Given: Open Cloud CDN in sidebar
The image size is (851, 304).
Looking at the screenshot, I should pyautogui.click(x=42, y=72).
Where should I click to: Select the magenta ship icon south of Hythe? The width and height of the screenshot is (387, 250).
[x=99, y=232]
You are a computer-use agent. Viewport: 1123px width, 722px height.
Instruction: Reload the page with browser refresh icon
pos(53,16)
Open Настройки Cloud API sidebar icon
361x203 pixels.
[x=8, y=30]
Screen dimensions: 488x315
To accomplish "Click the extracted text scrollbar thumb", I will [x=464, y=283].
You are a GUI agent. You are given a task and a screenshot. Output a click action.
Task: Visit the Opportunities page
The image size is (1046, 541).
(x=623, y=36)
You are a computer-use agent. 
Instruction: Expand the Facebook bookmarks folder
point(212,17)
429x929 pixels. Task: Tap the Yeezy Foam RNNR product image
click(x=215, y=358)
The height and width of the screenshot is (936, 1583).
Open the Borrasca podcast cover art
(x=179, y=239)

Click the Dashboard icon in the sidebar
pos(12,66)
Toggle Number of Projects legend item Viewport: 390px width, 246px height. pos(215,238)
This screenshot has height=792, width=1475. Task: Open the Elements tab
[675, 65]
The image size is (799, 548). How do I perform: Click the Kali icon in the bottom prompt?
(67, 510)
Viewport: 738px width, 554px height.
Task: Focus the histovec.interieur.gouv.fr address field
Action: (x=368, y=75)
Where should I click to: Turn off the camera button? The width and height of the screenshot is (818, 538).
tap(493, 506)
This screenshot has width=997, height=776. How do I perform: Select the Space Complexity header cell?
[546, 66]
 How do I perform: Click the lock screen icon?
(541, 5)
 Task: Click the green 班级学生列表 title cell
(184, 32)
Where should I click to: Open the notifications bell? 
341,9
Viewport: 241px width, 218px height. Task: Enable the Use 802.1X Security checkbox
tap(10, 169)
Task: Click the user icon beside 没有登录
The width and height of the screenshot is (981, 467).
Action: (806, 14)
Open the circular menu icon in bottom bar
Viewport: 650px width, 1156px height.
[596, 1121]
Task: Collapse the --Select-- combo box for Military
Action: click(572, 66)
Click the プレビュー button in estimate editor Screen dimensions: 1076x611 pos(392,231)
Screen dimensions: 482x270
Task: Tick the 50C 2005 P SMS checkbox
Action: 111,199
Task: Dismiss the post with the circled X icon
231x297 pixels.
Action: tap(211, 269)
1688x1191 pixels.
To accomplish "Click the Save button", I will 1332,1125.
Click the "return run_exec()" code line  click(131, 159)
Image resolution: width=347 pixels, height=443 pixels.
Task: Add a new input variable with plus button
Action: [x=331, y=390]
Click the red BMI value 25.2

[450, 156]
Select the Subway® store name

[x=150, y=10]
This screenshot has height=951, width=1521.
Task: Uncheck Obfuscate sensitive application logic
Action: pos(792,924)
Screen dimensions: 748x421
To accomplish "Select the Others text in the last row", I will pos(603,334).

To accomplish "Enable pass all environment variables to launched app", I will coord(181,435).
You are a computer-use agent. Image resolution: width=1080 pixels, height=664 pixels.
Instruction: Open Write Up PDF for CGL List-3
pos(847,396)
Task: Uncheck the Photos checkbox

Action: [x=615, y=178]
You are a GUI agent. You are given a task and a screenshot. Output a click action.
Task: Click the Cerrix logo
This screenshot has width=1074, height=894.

***

REQUIRED TASK: Reproduce all of the rows above verbatim, with no omissions and no alterations.

REPLY:
Given: Open Cloud CDN in sidebar
The image size is (851, 304).
Looking at the screenshot, I should pyautogui.click(x=42, y=72).
Where should I click to: Select the magenta ship icon south of Hythe? The width and height of the screenshot is (387, 250).
[x=99, y=232]
You are a computer-use agent. Viewport: 1123px width, 722px height.
Instruction: Reload the page with browser refresh icon
pos(53,16)
Open Настройки Cloud API sidebar icon
361x203 pixels.
[x=8, y=30]
Screen dimensions: 488x315
To accomplish "Click the extracted text scrollbar thumb", I will [x=464, y=283].
You are a GUI agent. You are given a task and a screenshot. Output a click action.
Task: Visit the Opportunities page
The image size is (1046, 541).
(x=623, y=36)
You are a computer-use agent. 
Instruction: Expand the Facebook bookmarks folder
point(212,17)
429x929 pixels. Task: Tap the Yeezy Foam RNNR product image
click(x=215, y=358)
The height and width of the screenshot is (936, 1583).
Open the Borrasca podcast cover art
(x=179, y=239)

Click the Dashboard icon in the sidebar
pos(12,66)
Toggle Number of Projects legend item Viewport: 390px width, 246px height. pos(215,238)
This screenshot has height=792, width=1475. Task: Open the Elements tab
[675, 65]
The image size is (799, 548). How do I perform: Click the Kali icon in the bottom prompt?
(67, 510)
Viewport: 738px width, 554px height.
Task: Focus the histovec.interieur.gouv.fr address field
Action: (x=368, y=75)
Where should I click to: Turn off the camera button? The width and height of the screenshot is (818, 538).
tap(493, 506)
This screenshot has width=997, height=776. How do I perform: Select the Space Complexity header cell?
[546, 66]
 How do I perform: Click the lock screen icon?
(541, 5)
 Task: Click the green 班级学生列表 title cell
(184, 32)
Where should I click to: Open the notifications bell? 
341,9
Viewport: 241px width, 218px height. Task: Enable the Use 802.1X Security checkbox
tap(10, 169)
Task: Click the user icon beside 没有登录
The width and height of the screenshot is (981, 467).
Action: (806, 14)
Open the circular menu icon in bottom bar
Viewport: 650px width, 1156px height.
[596, 1121]
Task: Collapse the --Select-- combo box for Military
Action: click(572, 66)
Click the プレビュー button in estimate editor Screen dimensions: 1076x611 pos(392,231)
Screen dimensions: 482x270
Task: Tick the 50C 2005 P SMS checkbox
Action: 111,199
Task: Dismiss the post with the circled X icon
231x297 pixels.
Action: tap(211, 269)
1688x1191 pixels.
To accomplish "Click the Save button", I will 1332,1125.
Click the "return run_exec()" code line  click(131, 159)
Image resolution: width=347 pixels, height=443 pixels.
Task: Add a new input variable with plus button
Action: [x=331, y=390]
Click the red BMI value 25.2

[450, 156]
Select the Subway® store name

[x=150, y=10]
This screenshot has height=951, width=1521.
Task: Uncheck Obfuscate sensitive application logic
Action: pos(792,924)
Screen dimensions: 748x421
To accomplish "Select the Others text in the last row", I will pos(603,334).

To accomplish "Enable pass all environment variables to launched app", I will coord(181,435).
You are a computer-use agent. Image resolution: width=1080 pixels, height=664 pixels.
Instruction: Open Write Up PDF for CGL List-3
pos(847,396)
Task: Uncheck the Photos checkbox

Action: [x=615, y=178]
You are a GUI agent. You are given a task and a screenshot. Output a click action.
Task: Click the Cerrix logo
This screenshot has width=1074, height=894.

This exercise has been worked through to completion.